* Required action
Using the data below, please return every line exactly as given.
======== Entries provided ========
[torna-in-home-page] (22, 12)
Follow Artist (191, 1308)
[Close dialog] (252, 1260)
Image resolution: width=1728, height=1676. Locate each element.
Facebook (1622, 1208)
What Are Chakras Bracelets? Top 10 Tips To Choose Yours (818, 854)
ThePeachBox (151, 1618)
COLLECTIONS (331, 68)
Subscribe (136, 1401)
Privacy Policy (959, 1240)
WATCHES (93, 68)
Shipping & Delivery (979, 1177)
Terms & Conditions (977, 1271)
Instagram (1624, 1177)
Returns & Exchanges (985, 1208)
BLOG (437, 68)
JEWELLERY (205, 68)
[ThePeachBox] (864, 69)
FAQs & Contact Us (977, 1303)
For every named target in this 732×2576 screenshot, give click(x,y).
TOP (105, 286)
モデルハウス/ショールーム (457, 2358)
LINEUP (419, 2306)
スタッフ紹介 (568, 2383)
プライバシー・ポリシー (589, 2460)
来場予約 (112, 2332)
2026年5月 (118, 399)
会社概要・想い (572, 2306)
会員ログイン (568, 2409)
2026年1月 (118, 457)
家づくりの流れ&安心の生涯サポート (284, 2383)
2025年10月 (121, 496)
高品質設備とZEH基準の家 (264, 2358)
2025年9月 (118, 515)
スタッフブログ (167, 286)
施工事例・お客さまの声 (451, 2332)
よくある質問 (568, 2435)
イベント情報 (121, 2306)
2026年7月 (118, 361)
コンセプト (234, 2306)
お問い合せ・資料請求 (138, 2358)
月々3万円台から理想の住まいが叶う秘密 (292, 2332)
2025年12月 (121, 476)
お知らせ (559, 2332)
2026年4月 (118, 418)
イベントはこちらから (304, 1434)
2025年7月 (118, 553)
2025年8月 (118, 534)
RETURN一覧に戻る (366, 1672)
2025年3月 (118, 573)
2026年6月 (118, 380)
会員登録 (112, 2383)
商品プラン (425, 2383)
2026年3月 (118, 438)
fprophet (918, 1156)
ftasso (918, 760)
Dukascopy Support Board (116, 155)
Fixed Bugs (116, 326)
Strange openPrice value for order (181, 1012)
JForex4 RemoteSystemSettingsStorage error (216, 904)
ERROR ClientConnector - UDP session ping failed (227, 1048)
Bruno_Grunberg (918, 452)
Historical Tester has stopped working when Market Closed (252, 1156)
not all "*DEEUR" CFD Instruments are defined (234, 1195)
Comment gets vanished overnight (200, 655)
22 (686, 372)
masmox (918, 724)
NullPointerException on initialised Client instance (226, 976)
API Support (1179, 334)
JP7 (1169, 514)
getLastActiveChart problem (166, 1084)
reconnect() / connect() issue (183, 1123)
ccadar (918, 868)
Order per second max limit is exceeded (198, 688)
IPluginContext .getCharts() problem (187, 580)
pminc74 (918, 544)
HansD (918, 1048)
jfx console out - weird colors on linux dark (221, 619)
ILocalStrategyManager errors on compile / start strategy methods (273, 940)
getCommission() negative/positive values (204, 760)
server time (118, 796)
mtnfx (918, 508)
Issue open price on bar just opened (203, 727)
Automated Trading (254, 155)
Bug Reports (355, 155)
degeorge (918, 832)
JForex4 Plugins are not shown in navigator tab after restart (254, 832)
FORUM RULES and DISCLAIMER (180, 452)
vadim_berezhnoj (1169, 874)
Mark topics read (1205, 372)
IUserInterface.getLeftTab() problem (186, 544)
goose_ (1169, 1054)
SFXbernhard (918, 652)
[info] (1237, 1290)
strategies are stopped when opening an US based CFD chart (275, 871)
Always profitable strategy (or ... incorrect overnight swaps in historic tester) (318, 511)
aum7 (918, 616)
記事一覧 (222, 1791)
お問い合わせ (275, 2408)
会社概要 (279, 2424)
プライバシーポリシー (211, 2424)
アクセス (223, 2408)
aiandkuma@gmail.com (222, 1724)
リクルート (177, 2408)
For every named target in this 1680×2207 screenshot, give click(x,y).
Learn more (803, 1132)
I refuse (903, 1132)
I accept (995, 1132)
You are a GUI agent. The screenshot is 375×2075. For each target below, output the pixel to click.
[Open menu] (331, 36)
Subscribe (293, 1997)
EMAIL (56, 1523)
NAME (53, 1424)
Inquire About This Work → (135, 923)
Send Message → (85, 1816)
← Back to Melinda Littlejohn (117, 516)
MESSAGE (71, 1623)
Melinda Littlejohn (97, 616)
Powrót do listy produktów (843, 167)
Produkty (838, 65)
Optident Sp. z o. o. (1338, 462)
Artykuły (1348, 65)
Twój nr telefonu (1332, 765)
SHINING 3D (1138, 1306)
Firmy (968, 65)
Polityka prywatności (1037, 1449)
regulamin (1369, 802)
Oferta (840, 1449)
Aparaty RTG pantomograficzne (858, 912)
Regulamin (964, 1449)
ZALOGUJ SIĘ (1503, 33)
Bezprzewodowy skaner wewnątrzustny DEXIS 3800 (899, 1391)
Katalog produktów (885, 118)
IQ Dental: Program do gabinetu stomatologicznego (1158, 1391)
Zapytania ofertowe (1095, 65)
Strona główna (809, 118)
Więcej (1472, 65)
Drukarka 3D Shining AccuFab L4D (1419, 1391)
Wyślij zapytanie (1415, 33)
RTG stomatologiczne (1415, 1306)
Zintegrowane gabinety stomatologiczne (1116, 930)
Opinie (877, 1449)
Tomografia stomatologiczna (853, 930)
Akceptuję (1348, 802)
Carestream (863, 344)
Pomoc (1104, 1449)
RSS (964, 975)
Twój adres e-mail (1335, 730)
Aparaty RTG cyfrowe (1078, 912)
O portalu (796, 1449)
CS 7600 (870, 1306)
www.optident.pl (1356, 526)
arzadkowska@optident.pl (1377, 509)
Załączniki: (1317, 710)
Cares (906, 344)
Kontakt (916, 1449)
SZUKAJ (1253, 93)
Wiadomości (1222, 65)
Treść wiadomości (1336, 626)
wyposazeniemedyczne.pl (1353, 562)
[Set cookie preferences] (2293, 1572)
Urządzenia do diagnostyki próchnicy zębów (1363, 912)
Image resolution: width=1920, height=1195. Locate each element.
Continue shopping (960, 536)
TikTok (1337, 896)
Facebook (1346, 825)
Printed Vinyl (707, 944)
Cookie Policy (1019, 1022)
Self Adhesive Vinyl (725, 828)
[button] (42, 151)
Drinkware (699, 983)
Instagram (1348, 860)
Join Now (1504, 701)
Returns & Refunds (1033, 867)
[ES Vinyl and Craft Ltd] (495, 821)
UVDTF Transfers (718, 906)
========
* Exercise response
[torna-in-home-page] (22, 12)
Follow Artist (191, 1308)
[Close dialog] (252, 1260)
Image resolution: width=1728, height=1676. Locate each element.
Facebook (1622, 1208)
What Are Chakras Bracelets? Top 10 Tips To Choose Yours (818, 854)
ThePeachBox (151, 1618)
COLLECTIONS (331, 68)
Subscribe (136, 1401)
Privacy Policy (959, 1240)
WATCHES (93, 68)
Shipping & Delivery (979, 1177)
Terms & Conditions (977, 1271)
Instagram (1624, 1177)
Returns & Exchanges (985, 1208)
BLOG (437, 68)
JEWELLERY (205, 68)
[ThePeachBox] (864, 69)
FAQs & Contact Us (977, 1303)
For every named target in this 732×2576 screenshot, give click(x,y).
TOP (105, 286)
モデルハウス/ショールーム (457, 2358)
LINEUP (419, 2306)
スタッフ紹介 (568, 2383)
プライバシー・ポリシー (589, 2460)
来場予約 (112, 2332)
2026年5月 (118, 399)
会社概要・想い (572, 2306)
会員ログイン (568, 2409)
2026年1月 (118, 457)
家づくりの流れ&安心の生涯サポート (284, 2383)
2025年10月 (121, 496)
高品質設備とZEH基準の家 (264, 2358)
2025年9月 (118, 515)
スタッフブログ (167, 286)
施工事例・お客さまの声 (451, 2332)
よくある質問 (568, 2435)
イベント情報 (121, 2306)
2026年7月 (118, 361)
コンセプト (234, 2306)
お問い合せ・資料請求 (138, 2358)
月々3万円台から理想の住まいが叶う秘密 (292, 2332)
2025年12月 (121, 476)
お知らせ (559, 2332)
2026年4月 (118, 418)
イベントはこちらから (304, 1434)
2025年7月 (118, 553)
2025年8月 (118, 534)
RETURN一覧に戻る (366, 1672)
2025年3月 (118, 573)
2026年6月 (118, 380)
会員登録 (112, 2383)
商品プラン (425, 2383)
2026年3月 (118, 438)
fprophet (918, 1156)
ftasso (918, 760)
Dukascopy Support Board (116, 155)
Fixed Bugs (116, 326)
Strange openPrice value for order (181, 1012)
JForex4 RemoteSystemSettingsStorage error (216, 904)
ERROR ClientConnector - UDP session ping failed (227, 1048)
Bruno_Grunberg (918, 452)
Historical Tester has stopped working when Market Closed (252, 1156)
not all "*DEEUR" CFD Instruments are defined (234, 1195)
Comment gets vanished overnight (200, 655)
22 (686, 372)
masmox (918, 724)
NullPointerException on initialised Client instance (226, 976)
API Support (1179, 334)
JP7 (1169, 514)
getLastActiveChart problem (166, 1084)
reconnect() / connect() issue (183, 1123)
ccadar (918, 868)
Order per second max limit is exceeded (198, 688)
IPluginContext .getCharts() problem (187, 580)
pminc74 (918, 544)
HansD (918, 1048)
jfx console out - weird colors on linux dark (221, 619)
ILocalStrategyManager errors on compile / start strategy methods (273, 940)
getCommission() negative/positive values (204, 760)
server time (118, 796)
mtnfx (918, 508)
Issue open price on bar just opened (203, 727)
Automated Trading (254, 155)
Bug Reports (355, 155)
degeorge (918, 832)
JForex4 Plugins are not shown in navigator tab after restart (254, 832)
FORUM RULES and DISCLAIMER (180, 452)
vadim_berezhnoj (1169, 874)
Mark topics read (1205, 372)
IUserInterface.getLeftTab() problem (186, 544)
goose_ (1169, 1054)
SFXbernhard (918, 652)
[info] (1237, 1290)
strategies are stopped when opening an US based CFD chart (275, 871)
Always profitable strategy (or ... incorrect overnight swaps in historic tester) (318, 511)
aum7 (918, 616)
記事一覧 (222, 1791)
お問い合わせ (275, 2408)
会社概要 (279, 2424)
プライバシーポリシー (211, 2424)
アクセス (223, 2408)
aiandkuma@gmail.com (222, 1724)
リクルート (177, 2408)
For every named target in this 1680×2207 screenshot, give click(x,y).
Learn more (803, 1132)
I refuse (903, 1132)
I accept (995, 1132)
You are a GUI agent. The screenshot is 375×2075. For each target below, output the pixel to click.
[Open menu] (331, 36)
Subscribe (293, 1997)
EMAIL (56, 1523)
NAME (53, 1424)
Inquire About This Work → (135, 923)
Send Message → (85, 1816)
← Back to Melinda Littlejohn (117, 516)
MESSAGE (71, 1623)
Melinda Littlejohn (97, 616)
Powrót do listy produktów (843, 167)
Produkty (838, 65)
Optident Sp. z o. o. (1338, 462)
Artykuły (1348, 65)
Twój nr telefonu (1332, 765)
SHINING 3D (1138, 1306)
Firmy (968, 65)
Polityka prywatności (1037, 1449)
regulamin (1369, 802)
Oferta (840, 1449)
Aparaty RTG pantomograficzne (858, 912)
Regulamin (964, 1449)
ZALOGUJ SIĘ (1503, 33)
Bezprzewodowy skaner wewnątrzustny DEXIS 3800 (899, 1391)
Katalog produktów (885, 118)
IQ Dental: Program do gabinetu stomatologicznego (1158, 1391)
Zapytania ofertowe (1095, 65)
Strona główna (809, 118)
Więcej (1472, 65)
Drukarka 3D Shining AccuFab L4D (1419, 1391)
Wyślij zapytanie (1415, 33)
RTG stomatologiczne (1415, 1306)
Zintegrowane gabinety stomatologiczne (1116, 930)
Opinie (877, 1449)
Tomografia stomatologiczna (853, 930)
Akceptuję (1348, 802)
Carestream (863, 344)
Pomoc (1104, 1449)
RSS (964, 975)
Twój adres e-mail (1335, 730)
Aparaty RTG cyfrowe (1078, 912)
O portalu (796, 1449)
CS 7600 (870, 1306)
www.optident.pl (1356, 526)
arzadkowska@optident.pl (1377, 509)
Załączniki: (1317, 710)
Cares (906, 344)
Kontakt (916, 1449)
SZUKAJ (1253, 93)
Wiadomości (1222, 65)
Treść wiadomości (1336, 626)
wyposazeniemedyczne.pl (1353, 562)
[Set cookie preferences] (2293, 1572)
Urządzenia do diagnostyki próchnicy zębów (1363, 912)
Image resolution: width=1920, height=1195. Locate each element.
Continue shopping (960, 536)
TikTok (1337, 896)
Facebook (1346, 825)
Printed Vinyl (707, 944)
Cookie Policy (1019, 1022)
Self Adhesive Vinyl (725, 828)
[button] (42, 151)
Drinkware (699, 983)
Instagram (1348, 860)
Join Now (1504, 701)
Returns & Refunds (1033, 867)
[ES Vinyl and Craft Ltd] (495, 821)
UVDTF Transfers (718, 906)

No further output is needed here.